Go to the line containing "Open the General settings switch icon" in the material below. From there to the end, retype every line exactly and drop the pictures.

* Data extract:
# # # # # # #

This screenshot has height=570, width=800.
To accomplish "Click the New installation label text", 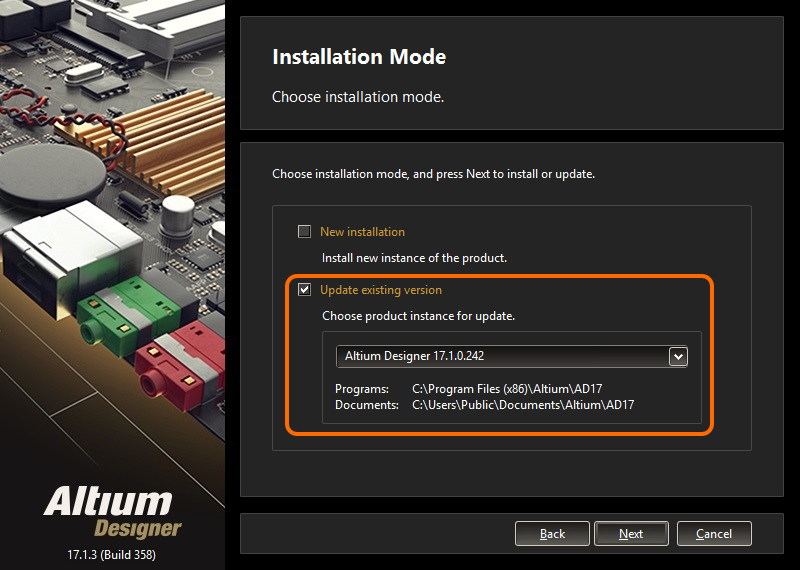I will 362,232.
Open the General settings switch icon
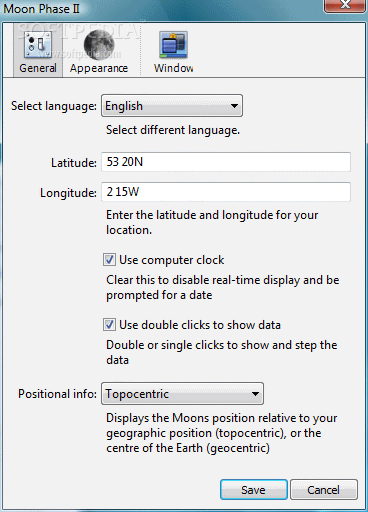 38,45
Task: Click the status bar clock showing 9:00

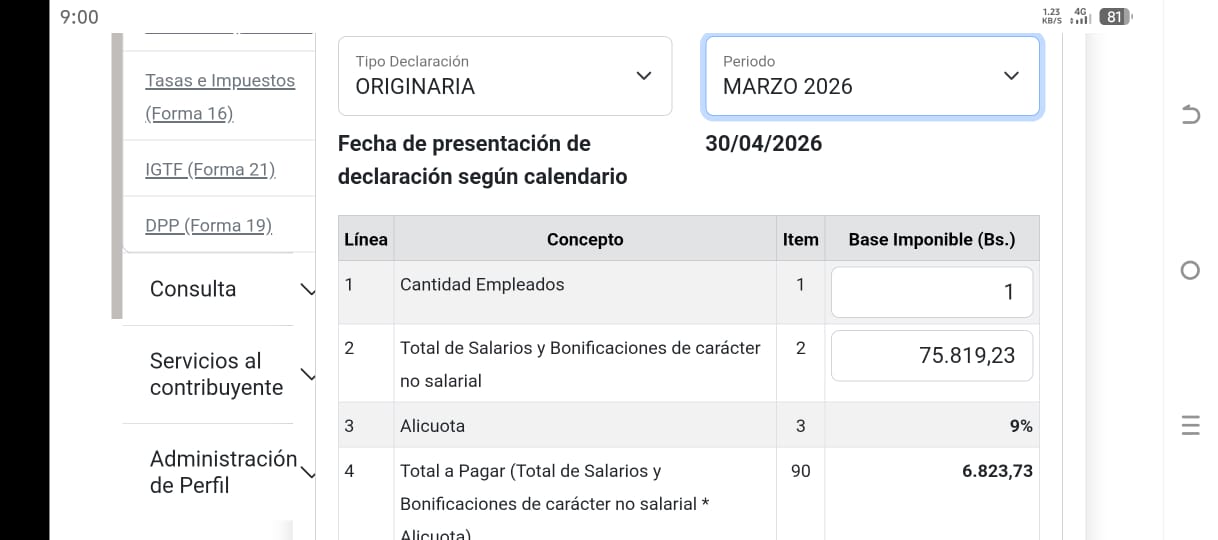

# # # # # # #

* Task result:
Open the General settings switch icon
 38,45
Task: Click the status bar clock showing 9:00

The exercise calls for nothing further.